Available data.
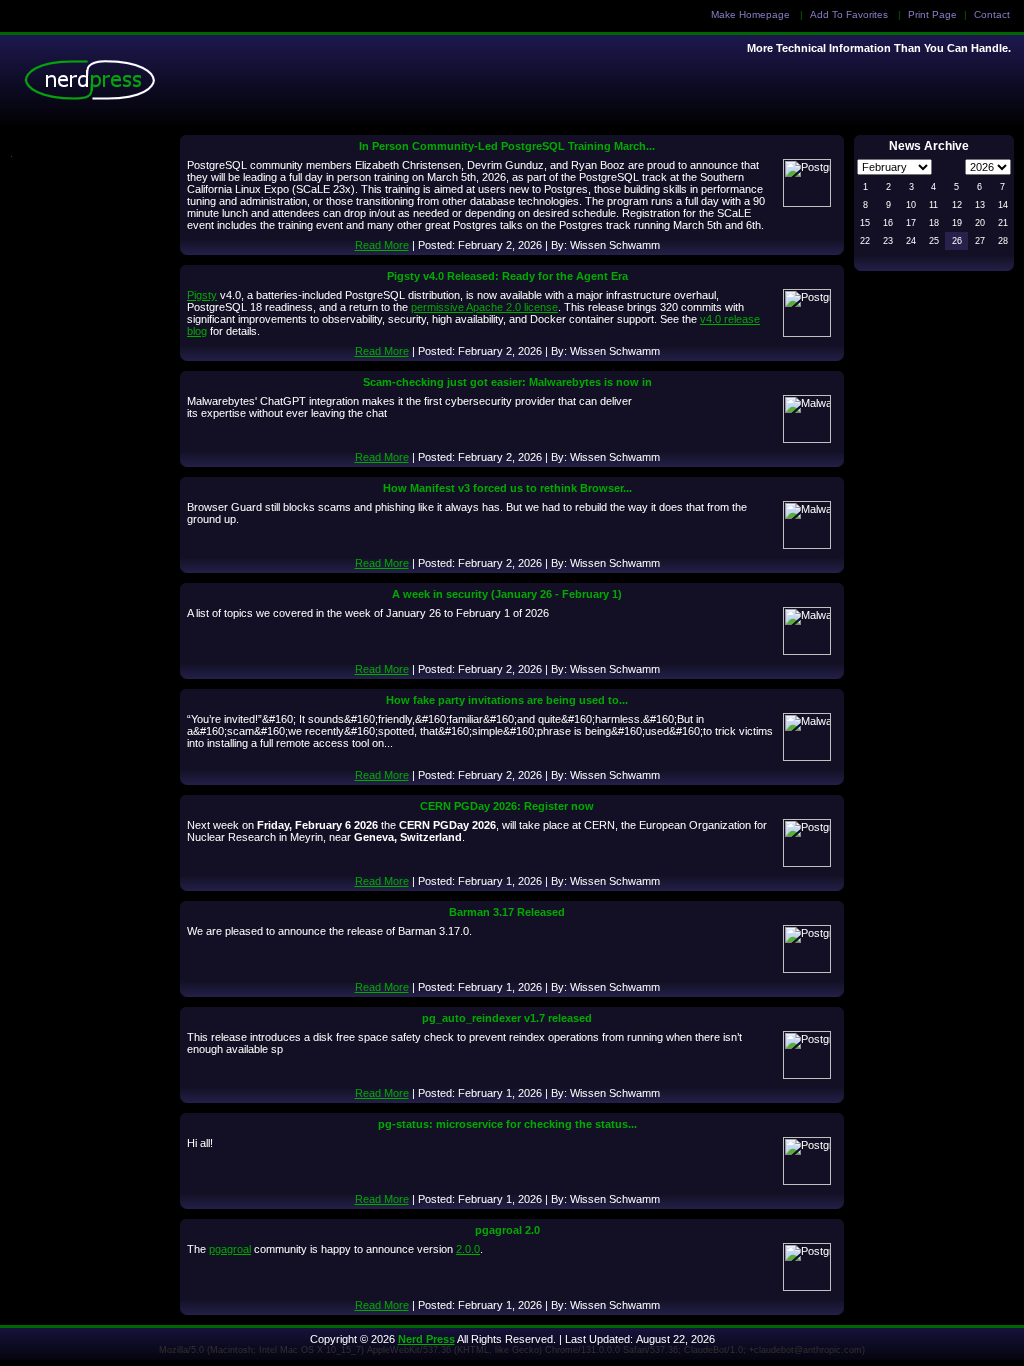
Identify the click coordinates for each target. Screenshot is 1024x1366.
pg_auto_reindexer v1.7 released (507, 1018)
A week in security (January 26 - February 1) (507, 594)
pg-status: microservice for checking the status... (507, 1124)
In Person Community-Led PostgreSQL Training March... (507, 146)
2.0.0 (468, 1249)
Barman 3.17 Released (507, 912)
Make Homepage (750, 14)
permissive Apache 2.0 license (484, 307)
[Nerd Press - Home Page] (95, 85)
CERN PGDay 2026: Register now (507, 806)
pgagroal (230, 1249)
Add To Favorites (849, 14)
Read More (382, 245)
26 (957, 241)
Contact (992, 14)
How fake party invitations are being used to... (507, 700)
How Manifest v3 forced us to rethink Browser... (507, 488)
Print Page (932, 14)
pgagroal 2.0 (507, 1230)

Exercise brief.
Nothing but the records above, exact and without pictures, should appear in the answer.

Solution to this exercise.
Identify the click coordinates for each target. Screenshot is 1024x1366.
pg_auto_reindexer v1.7 released (507, 1018)
A week in security (January 26 - February 1) (507, 594)
pg-status: microservice for checking the status... (507, 1124)
In Person Community-Led PostgreSQL Training March... (507, 146)
2.0.0 (468, 1249)
Barman 3.17 Released (507, 912)
Make Homepage (750, 14)
permissive Apache 2.0 license (484, 307)
[Nerd Press - Home Page] (95, 85)
CERN PGDay 2026: Register now (507, 806)
pgagroal (230, 1249)
Add To Favorites (849, 14)
Read More (382, 245)
26 (957, 241)
Contact (992, 14)
How fake party invitations are being used to... (507, 700)
How Manifest v3 forced us to rethink Browser... (507, 488)
Print Page (932, 14)
pgagroal 2.0 (507, 1230)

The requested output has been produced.